> PASSAGE:
*-*-*
I have built a encoder based on the example code ‘NvEncoderCuda’. Before encoding the image using NVENC the NV12 image is copied from system memory to CUDA memory using the method ‘CopyToDeviceFrame’.
I would like to re-scale the image when in GPU memory before passing to the encoder. I have not found any examples on how this could be done.
Is there any example code on how to utilize the GPU for resizing before encoding using NVENC…
Thanks for any help.
/Anders.
Thank you for your quick and detailed response.
So in my case I retrieve/get the live video from a SDI card… Professional SDI video is formated as packed UYVY 4:2:2 and it seams like Nvenc is not capable of accepting 4:2:2 UYVY data so before handing over the data I need to re-format the data. And I was thinking since I have to move the data from the CPU to the GPU I will have all the pixels in ‘my hand’ in the CPU. That should mean if I write condensed CPU code I would have to wait for memory accesses anyway meaning I would have no performance penalties even if processing in the CPU. And to get moving I need to use what I master today so I implemented a AVX2 scaler and a Packed UYVY 4:2:2 to NV12 4:2:0 semi planar converter.
*-*-*
> SOURCE DATA:
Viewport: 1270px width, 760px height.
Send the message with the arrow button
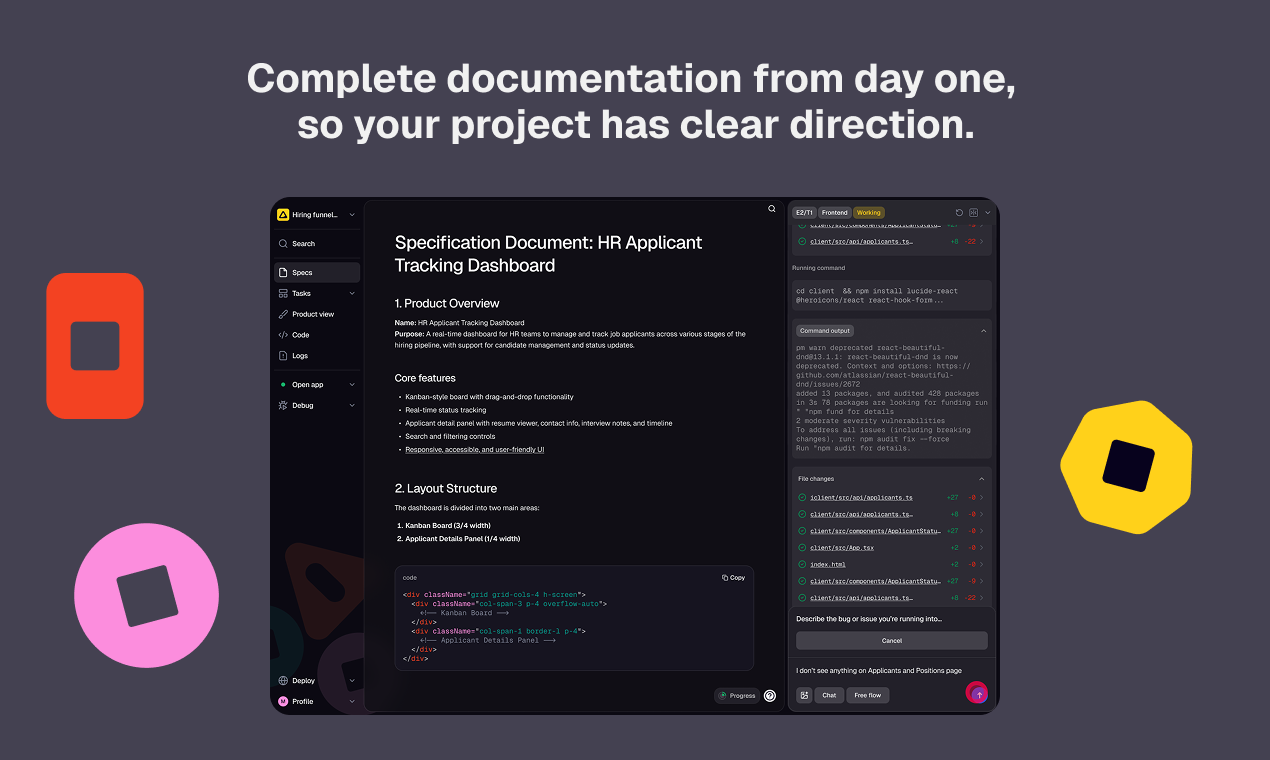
*-*-*
> BRIEF 1: Quote the NVENC resizing thread from "I have built" up to and including "and detailed response.".
> BRIEF 2: Pick up the forum thread on scaling video before NVENC encoding where it stops, and keep writing it.

> WRITTEN RESPONSE 1:
I have built a encoder based on the example code ‘NvEncoderCuda’. Before encoding the image using NVENC the NV12 image is copied from system memory to CUDA memory using the method ‘CopyToDeviceFrame’.
I would like to re-scale the image when in GPU memory before passing to the encoder. I have not found any examples on how this could be done.
Is there any example code on how to utilize the GPU for resizing before encoding using NVENC…
Thanks for any help.
/Anders.
Thank you for your quick and detailed response.

> WRITTEN RESPONSE 2:
Basically shuffling the data around and scaling to 1:1, 1:2 and 1:4 sizes (to keep it simple for now) … like this for Y and same for UV →
//Y samples
ySamplesLine1 = _mm256_avg_epu8(ySamplesLine1, ySamplesLine2);
ySamplesLine2 = _mm256_avg_epu8(ySamplesLine3, ySamplesLine4);
ySamplesLine3 = _mm256_srli_si256(ySamplesLine1, 1);
ySamplesLine4 = _mm256_srli_si256(ySamplesLine2, 1);
ySamplesLine1 = _mm256_avg_epu8(ySamplesLine1, ySamplesLine3);
ySamplesLine2 = _mm256_avg_epu8(ySamplesLine2, ySamplesLine4);
ySamplesLine1HiHalf = _mm256_shuffle_epi8(ySamplesLine1, shuffleMaskUV); //Its not UV data the mask just happens to look the same as when filtering.
ySamplesLine1HiHalf = _mm256_permute4x64_epi64(ySamplesLine1HiHalf, 0b10001000);
ySamplesLine2HiHalf = _mm256_shuffle_epi8(ySamplesLine2, shuffleMaskUV);
ySamplesLine2HiHalf = _mm256_permute4x64_epi64(ySamplesLine2HiHalf, 0b10001000);
ySamplesLine1 = _mm256_permute2x128_si256(ySamplesLine1LowHalf, ySamplesLine1HiHalf, 0b00100000);
ySamplesLine2 = _mm256_permute2x128_si256(ySamplesLine2LowHalf, ySamplesLine2HiHalf, 0b00100000);
However GPU is the way to go in the long run, to perform better scaling and possibly other image filters. Any pointers on where I could learn to intercept the image inside the GPU using CUDA before handing it over to Nvenc is really appreciated.
Once again thanks for helping.
/Anders.